Jovan memang sulit menghilangkan kebiasaannya menembus dinding sembarangan, sehingga tanpa sengaja ia juga terbiasa menembus dinding kamar mandi. Dan sialnya ia selalu mendapati Elish sedang berada di dalamnya saat ia tidak sengaja menembus dinding 'ruang terlarang' itu.

"Kalau aku tidak menyesal mana mu-"

"Diam!" Bentak Elish sambil memukul meja. Wajahnya kian memerah. Hal itu mampu membungkam Jovan.

Elish menatap horror Jovan. Dan yang ditatap hanya tertunduk lemas.

"Aku akan pergi ke kampus. Jangan ikuti aku. Diam saja di sini. Kalau kau tidak mau menurut, silahkan cari orang lain untuk membantumu." Ujar Elish kemudian berjalan pergi meninggalkan dapur setelah mematikan kompor.

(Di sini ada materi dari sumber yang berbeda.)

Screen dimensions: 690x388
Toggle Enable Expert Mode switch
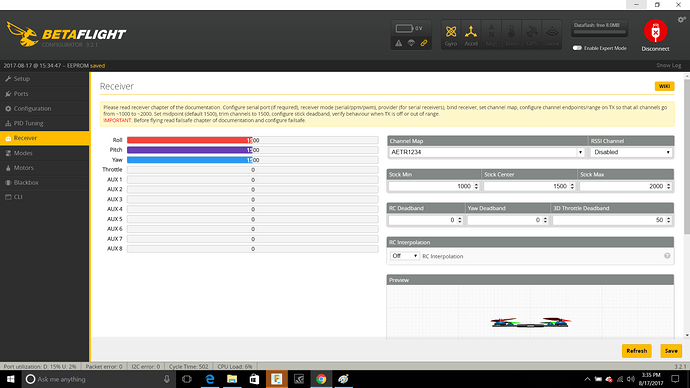click(x=577, y=48)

Jovan tidak menjawab. Ia masih shock karena dibentak oleh Elish. Baru kali ini Elish semarah itu padanya. Biasanya, sekesal apa pun Elish padanya, Elish tidak pernah membentaknya seperti itu.

***

"Hei, Nona Elish!" Sapa Lucky begitu melihat sosok Elish yang baru keluar kamarnya. Gadis itu membalas dengan senyumannya.

Peter dan Lucky kini berjalan masuk dan duduk berdampingan di atas sofa.

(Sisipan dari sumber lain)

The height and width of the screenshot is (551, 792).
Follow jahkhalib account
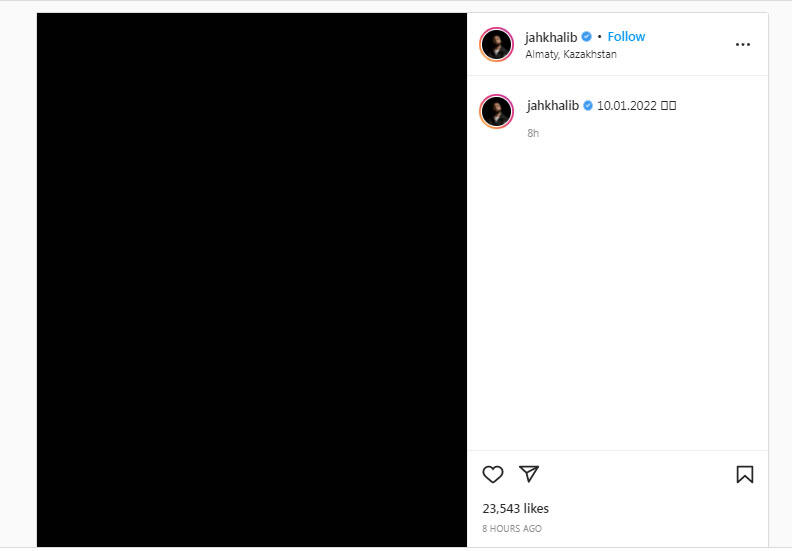626,36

"Sudah dapat susunya?" Tanya Elish sekadar, mengingat kedua makhluk itu tadi permisi untuk pergi membeli susu untuk Lucky.

Peter dan Lucky mengangguk bersamaan. Elish yang melihat kekompakan adik dan sahabat adiknya itu hanya tersenyum gemas.

"Kau akan pergi?" Tanya Peter.

"U-hm. Jadilah anak baik. Okey? Sepertinya aku akan pulang larut malam hari ini. Kalau kalian lapar, aku sudah memasak sup." Elish mengusap pucuk kepala kedua lelaki itu bergantian, "Oh iya. Sebelum aku lupa, aku hanya ingin mengingatkan padamu." Elish menatap Lucky, "Berhenti memanggilku Nona Elish, cukup panggil Elish." ujarnya kemudian berjalan keluar dari rumah.

Kini tinggallah Peter dan Lucky berdua. Tidak. Bertiga, dengan Jovan.

Jovan mengintip mereka dari dapur dan menatap sendu kepergian Elish. Ia sedikit iri melihat interaksi ketiga makhluk yang baru dilihatnya. Melihat Elish tersenyum tulus dan mengusap pucuk kepala dua lelaki itu, Jovan merasa panas di hatinya. Ia tidak begitu mengerti apa yang dirasakannya saat ini.